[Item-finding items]

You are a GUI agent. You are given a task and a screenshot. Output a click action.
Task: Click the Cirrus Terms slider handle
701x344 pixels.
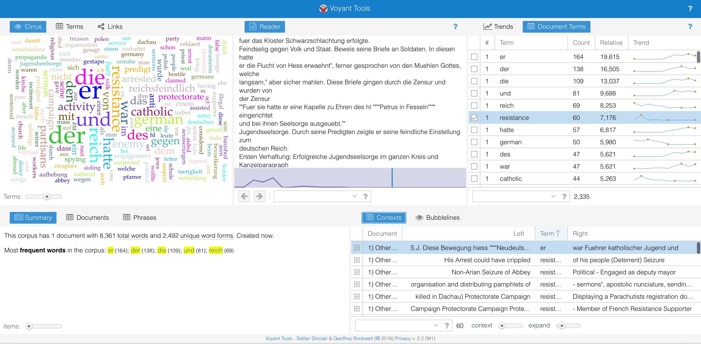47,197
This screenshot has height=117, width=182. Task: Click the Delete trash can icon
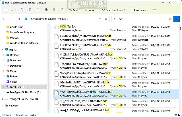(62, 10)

### GOAL
Can you copy every item above word for word, leaving out the pictures?

### EXERCISE SOLUTION
You are a GUI agent. You are given a task and a screenshot. Output a click action.
Task: Click the Cirrus Terms slider handle
701x344 pixels.
47,197
This screenshot has height=117, width=182. Task: Click the Delete trash can icon
(62, 10)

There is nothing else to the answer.